DISCUSSION
There has been growing evidence of heterogeneity within the human TH2 subsets discovered over the years. [12, 13, 25] Prussian and colleagues first reported high levels of IL-5+ producing TH2 subset in patients with allergic eosinophilic gastroenteritis. [12] This population was named ’peTH2’ and was defined by their expression of HPGDS and CD161. [12] In parallel, the importance of IL-5 producing TH2 subset was further confirmed in mouse models of allergic airway inflammation and atopic dermatitis. [26, 27] Wambre et al defined a subpopulation of human allergen-specific TH2 subset which they coined as TH2A. [13] TH2A was identified as a memory subset that is over-represented in allergic individuals and secretes IL-5, IL-4 and IL-13 in response to stimulation. [13] As different cell markers were used across different groups to identify the subsets, this raises the question whether the identified TH2 populations pertinent for allergic diseases across these studies were homogenous.

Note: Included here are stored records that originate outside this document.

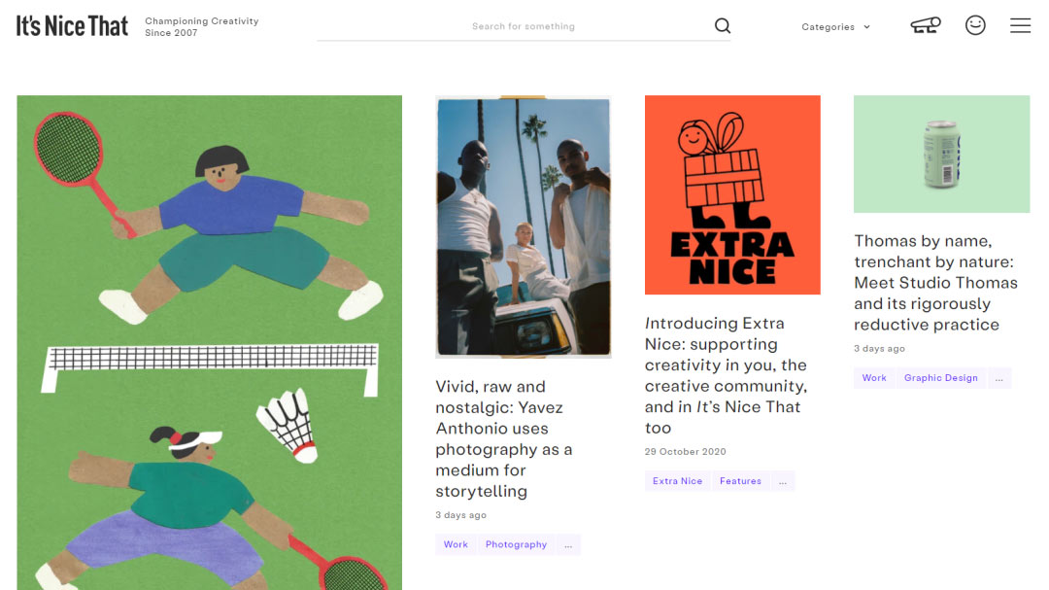Screen dimensions: 1049x590
Task: Type in the Search for something field
Action: click(523, 26)
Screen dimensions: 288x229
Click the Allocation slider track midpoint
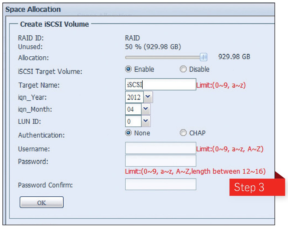163,57
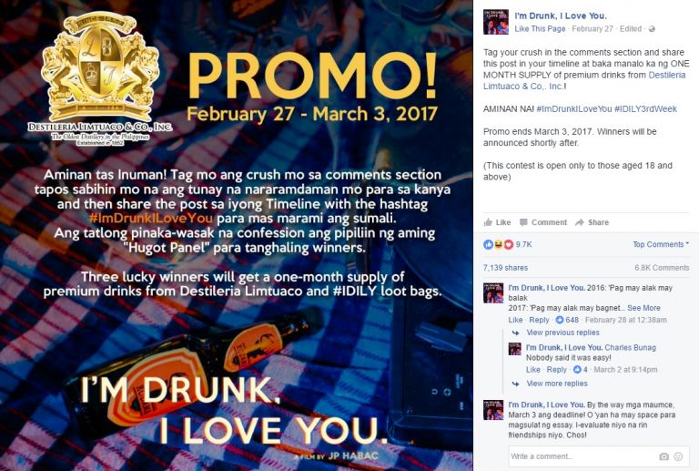Expand the comment with See More
699x471 pixels.
click(x=643, y=308)
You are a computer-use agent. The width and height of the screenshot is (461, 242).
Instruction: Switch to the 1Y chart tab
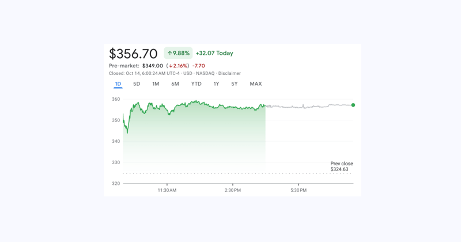pos(216,84)
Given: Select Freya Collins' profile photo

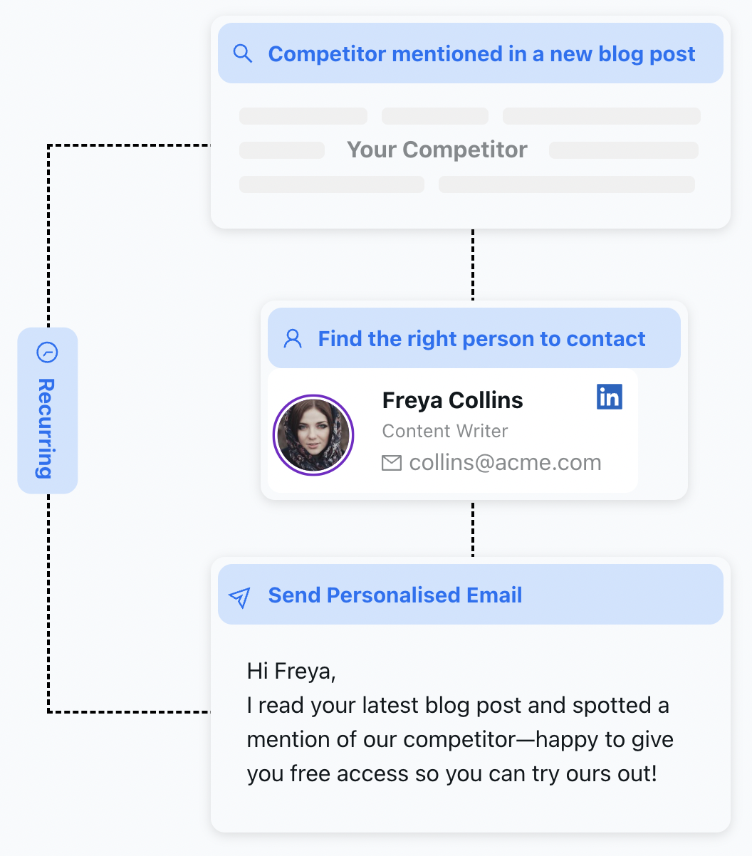Looking at the screenshot, I should pyautogui.click(x=313, y=435).
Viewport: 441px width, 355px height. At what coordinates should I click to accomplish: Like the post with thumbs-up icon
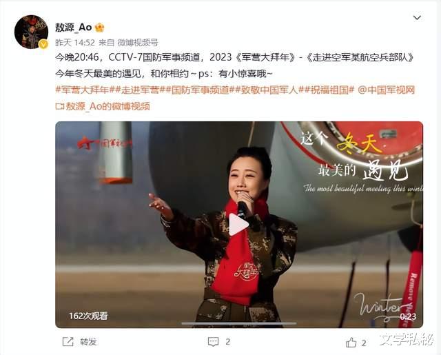click(x=351, y=343)
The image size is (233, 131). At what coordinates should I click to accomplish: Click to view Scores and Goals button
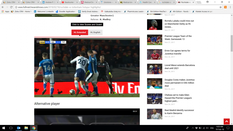tap(87, 24)
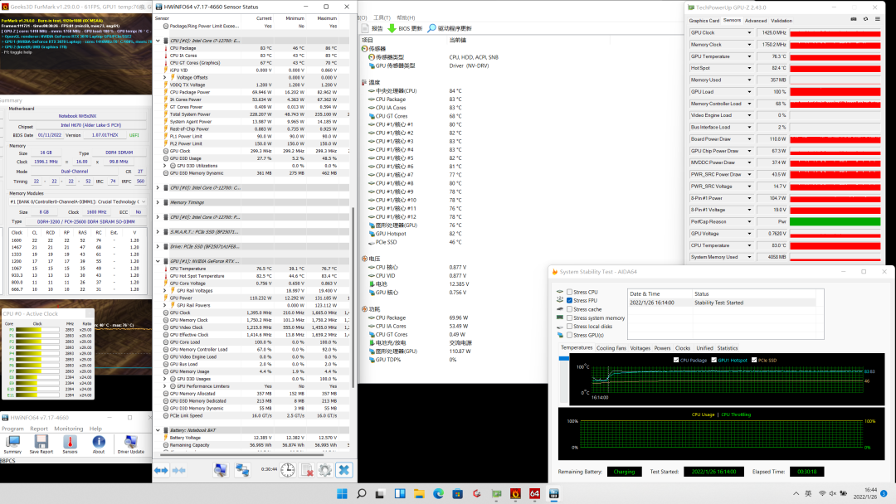Screen dimensions: 896x504
Task: Switch to the Cooling Fans tab in AIDA64
Action: click(x=611, y=348)
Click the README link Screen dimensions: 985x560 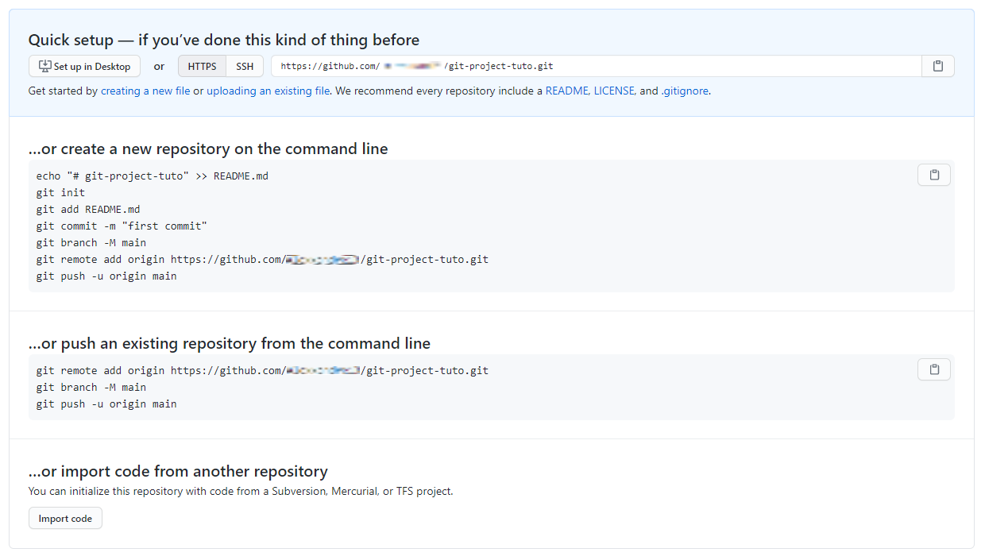[566, 91]
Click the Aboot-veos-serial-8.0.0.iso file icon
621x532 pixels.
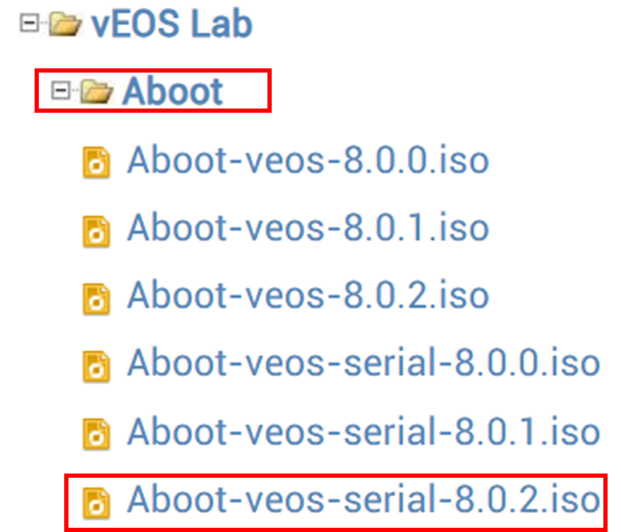[x=96, y=366]

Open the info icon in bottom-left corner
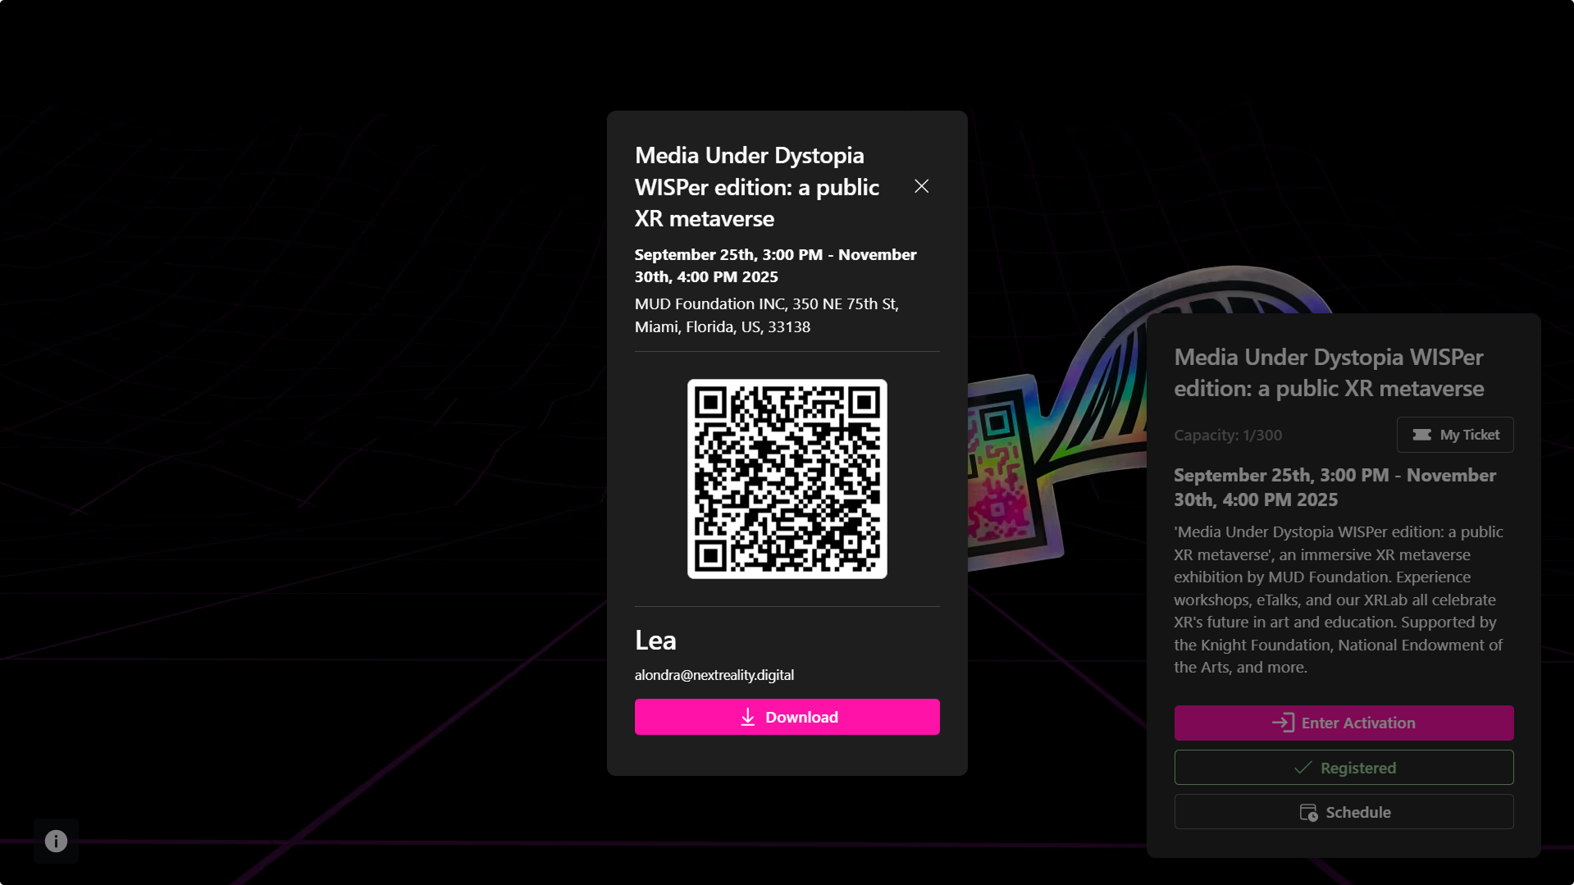pos(56,841)
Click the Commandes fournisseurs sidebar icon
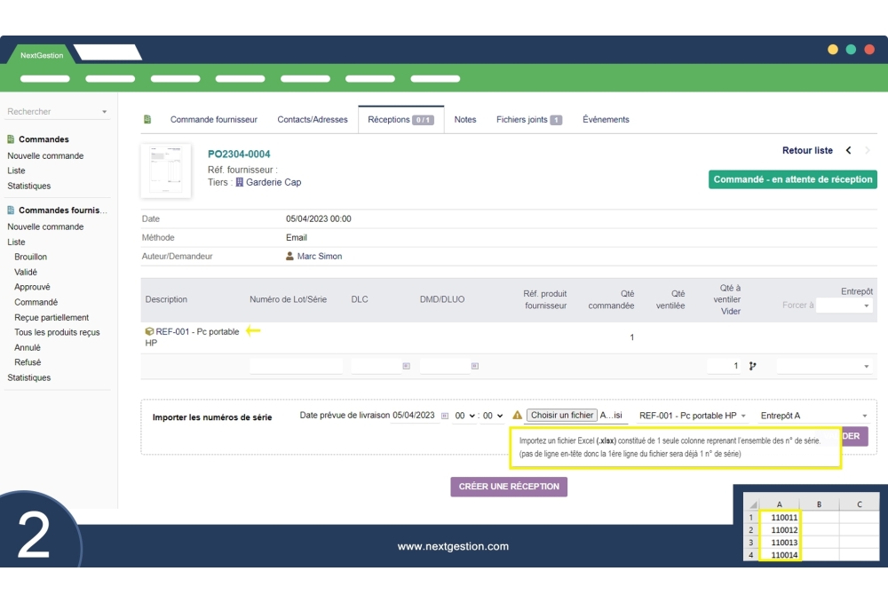The image size is (888, 603). coord(11,210)
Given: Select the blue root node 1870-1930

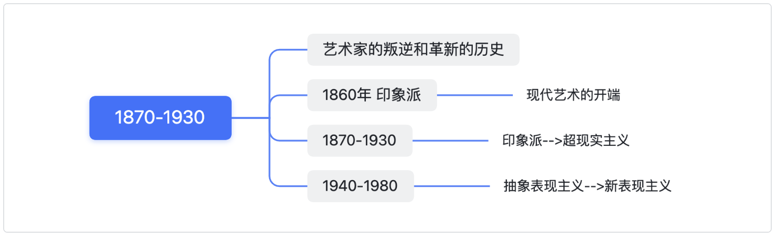Looking at the screenshot, I should [x=161, y=118].
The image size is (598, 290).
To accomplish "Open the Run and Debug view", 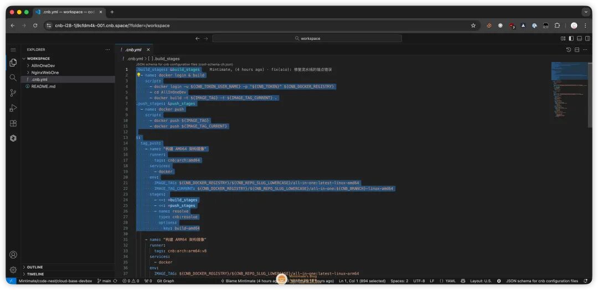I will [13, 108].
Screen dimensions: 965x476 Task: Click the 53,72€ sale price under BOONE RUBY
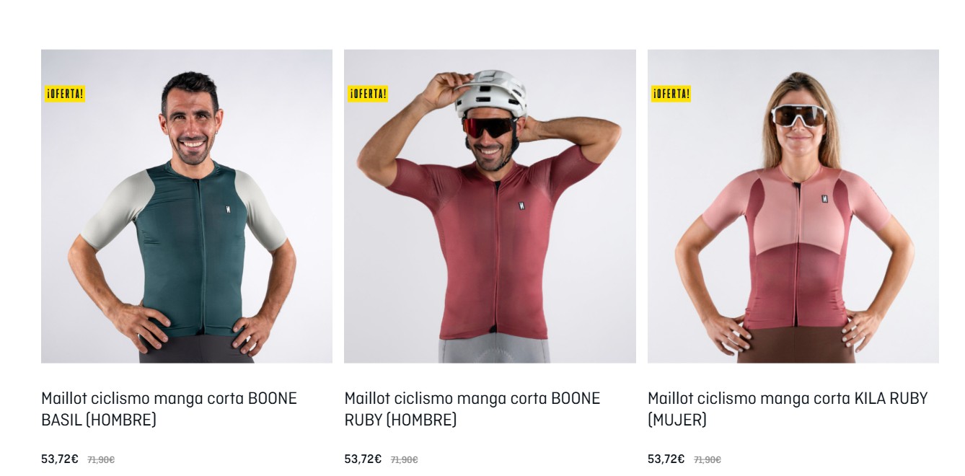click(x=363, y=459)
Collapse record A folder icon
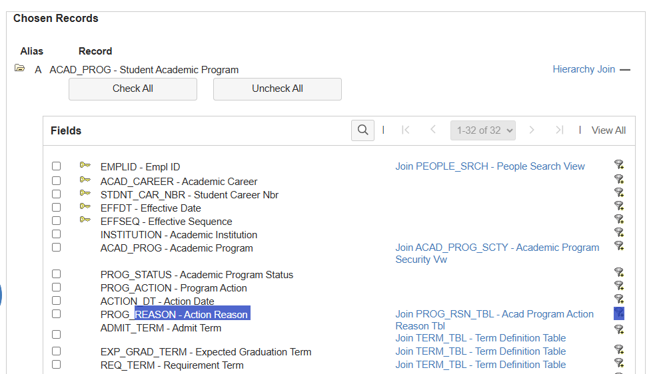 click(x=20, y=69)
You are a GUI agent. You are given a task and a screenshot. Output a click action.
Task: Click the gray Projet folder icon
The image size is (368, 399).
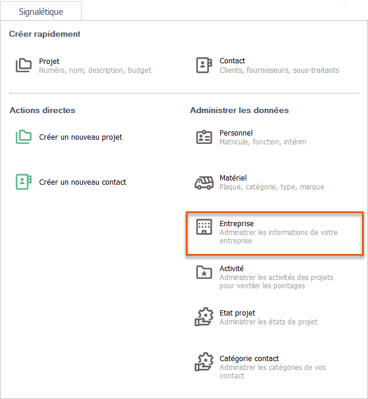(x=24, y=65)
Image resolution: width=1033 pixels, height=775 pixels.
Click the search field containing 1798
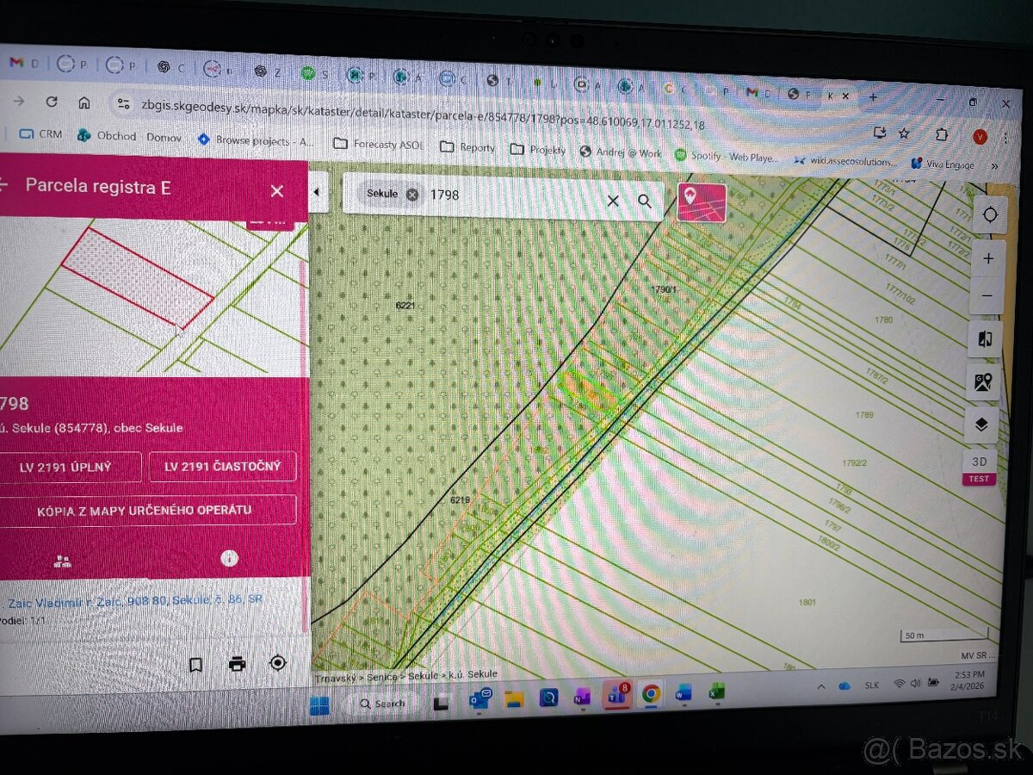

In this study, we used unsupervised clustering tools (UMAP and PhenoGraph) on CRTH2+ PBMCs and identified a TH2A-like subset that correlated directly to the markers of atopy. A common feature between the different TH2 subsets reported in literature was the production of IL-5. [13, 19, 27] Similarly, we were also able to detect IL-5 in our identified CD161+ TH2 subset. Strikingly, IL-5 production was only limited to the CD45RBlo T cell population. As CD45RBlo T cells are typically terminally differentiated memory cells, this suggests a need for repetitive antigen stimulation before CD161+ TH2 subsets are capable of IL-5 secretion. This is supported the studies by Upadhyaya et al. and Islam et al, who found that the ability of TH2 cells to secrete IL-5 requires multiple rounds of in vitro stimulation. [25, 27] Similar requirements for repeated allergen exposure is needed to polarize IL-5 producing TH2 cells.
Intriguingly, CD45RBloCD161+ TH2 population was found to be directly correlated to AR in both cohorts with active and self-reported AR. Not only does this show the persistence of the CD45RBloCD161+ TH2 population, it also implies the pertinence of this population in the pathogenesis of AR and possibly other allergic diseases. Both SSIC and active AR cohorts described in this study were collected in Singapore, whereby majority of the individuals are sensitized against HDM. [10] HDM is a perennial allergen in tropical nations such as Singapore, thus T cells in atopic individuals undergo constant stimulation. [11] This could explain the strong association observed between CD45RB expression on CD161+ TH2 cells and atopy markers despite the fact that not all subjects demonstrated active AR symptoms during the collection of SSIC cohort.
A high dimensional 40-marker panel was used to further characterize the CD161+ TH2 population. As mentioned previously, pre-staining of cell surface markers was performed prior to stimulation in order to preserve the steady state cell identities. We identified a specific subset within the CD161+ TH2 population that associated strongly with AR. Other than exhibiting a terminally differentiated phenotype (defined by low expression of CD27 and CD45RB with concomitant high expression of CD45RO and ICOS) with intracellular expression of HPGDS, this subset was also able to secrete multiple cytokines upon stimulation. Amongst several others, this included allergy related cytokines such as IL-5, IL-4 and IL-13. Taken together, our current study unifies the markers previously reported for allergic-specific TH2 subsets and provides clarity for the pathogenic TH2 subset previously reported in different allergic diseases. The persistence of CD45RBlo CD161+ TH2 may allow for public health surveillance of allergic individuals. Moreover, these cells may also be leveraged as a biomarker for the effectiveness of immunotherapy as well as a potential disease target in the treatment of AR and allergic diseases.